Google has gotten too good at spotting and neutralizing this kind of manipulation with its core updates. What’s more, other websites a) aren’t going to link to your site if there is nothing to link to (goes without saying) and b) even if they are open to more transactional link building and link exchanges, aren’t willing to link to purely commercial content like service pages and other highly-monetized pages.

This means you need that informational and resource pages to make link building worthwhile for referring domains. 

Linking best practices

Generally speaking, link building works best (and is most appreciated by Google) when you approach it from the perspective of the user. What will a link add for the person reading a piece of content? 

That’s how good link builders and good webmasters who understand modern link building approach things. 

As an example, the below page is an article we have on our site’s blog: 

This is a resource page–something SEOs, link builders and businesses can use to help them build links and increase their domain authority. 

Now look at this page: 

This is our pricing page. This is ultimately where we want our target market to end up when they visit our site. 

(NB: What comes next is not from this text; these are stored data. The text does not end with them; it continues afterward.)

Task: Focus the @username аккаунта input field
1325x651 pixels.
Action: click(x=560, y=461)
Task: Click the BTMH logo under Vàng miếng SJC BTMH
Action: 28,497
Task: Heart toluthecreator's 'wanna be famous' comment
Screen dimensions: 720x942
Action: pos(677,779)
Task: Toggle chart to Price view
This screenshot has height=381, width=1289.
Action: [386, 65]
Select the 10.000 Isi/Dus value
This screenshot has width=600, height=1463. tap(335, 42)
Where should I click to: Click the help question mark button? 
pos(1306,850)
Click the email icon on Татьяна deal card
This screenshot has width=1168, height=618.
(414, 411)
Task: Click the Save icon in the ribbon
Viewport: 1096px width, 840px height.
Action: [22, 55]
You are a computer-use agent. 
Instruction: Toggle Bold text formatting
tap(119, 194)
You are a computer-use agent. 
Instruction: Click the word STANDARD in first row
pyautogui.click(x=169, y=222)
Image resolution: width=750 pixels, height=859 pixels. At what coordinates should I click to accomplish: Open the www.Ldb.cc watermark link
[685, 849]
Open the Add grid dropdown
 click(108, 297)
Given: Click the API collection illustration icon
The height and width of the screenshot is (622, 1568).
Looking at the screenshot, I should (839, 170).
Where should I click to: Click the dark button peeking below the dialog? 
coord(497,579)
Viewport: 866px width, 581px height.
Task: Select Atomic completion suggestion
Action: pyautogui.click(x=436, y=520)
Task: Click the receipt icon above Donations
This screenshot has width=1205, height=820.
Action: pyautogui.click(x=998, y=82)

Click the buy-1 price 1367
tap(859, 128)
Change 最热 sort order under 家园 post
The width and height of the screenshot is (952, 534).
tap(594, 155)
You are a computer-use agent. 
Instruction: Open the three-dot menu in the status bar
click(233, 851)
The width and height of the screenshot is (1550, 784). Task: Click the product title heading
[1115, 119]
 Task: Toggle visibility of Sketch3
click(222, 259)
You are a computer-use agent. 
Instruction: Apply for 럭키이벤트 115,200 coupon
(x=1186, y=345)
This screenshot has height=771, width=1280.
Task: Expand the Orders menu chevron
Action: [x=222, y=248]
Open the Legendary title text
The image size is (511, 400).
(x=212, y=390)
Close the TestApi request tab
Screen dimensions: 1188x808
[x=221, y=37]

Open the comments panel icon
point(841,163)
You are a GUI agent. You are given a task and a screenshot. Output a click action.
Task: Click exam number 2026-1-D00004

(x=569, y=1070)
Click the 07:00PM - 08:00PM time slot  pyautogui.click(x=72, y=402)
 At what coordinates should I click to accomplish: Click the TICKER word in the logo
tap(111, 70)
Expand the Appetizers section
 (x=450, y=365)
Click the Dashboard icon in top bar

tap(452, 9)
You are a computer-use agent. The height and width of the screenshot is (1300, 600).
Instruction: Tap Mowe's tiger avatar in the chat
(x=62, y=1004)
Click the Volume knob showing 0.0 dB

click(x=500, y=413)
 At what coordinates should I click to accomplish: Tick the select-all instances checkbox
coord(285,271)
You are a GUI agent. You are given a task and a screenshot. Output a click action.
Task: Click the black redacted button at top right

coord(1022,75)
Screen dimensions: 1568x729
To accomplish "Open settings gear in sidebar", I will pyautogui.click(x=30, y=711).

The problem is, this is a purely commercial page. No one (or very few websites) are going to want to link their visitors to this page on our site because there really isn’t any reason to, other than, perhaps, because they like the web design or to use as an example of how to create a pricing page). 

That might happen organically, but from a link building perspective, you’ve got to offer a referring domain something that actually adds value for their user.

If we secured a link building opportunity, for instance, in a blog article on “How to Create a Digital Marketing Plan for Start-ups,” a link to our pricing page might work if placed somewhere in the article where the author was discussing hiring a link building agency, but even still…it is unlikely they would just do us the favour of sending leads our way for free.

Additionally, Google could interpret it as suspicious. 

Link building and SEO best practices dictate that you should always consider both the domain and page relevance of inbound and external backlinks. 

A much more SEO-friendly approach for the website publishing the hypothetical article above would be to link to our “How to Increase My Domain Authority” article. Within that article we have included an internal link to our “money page,” but the target page itself is a much more valuable resource page. 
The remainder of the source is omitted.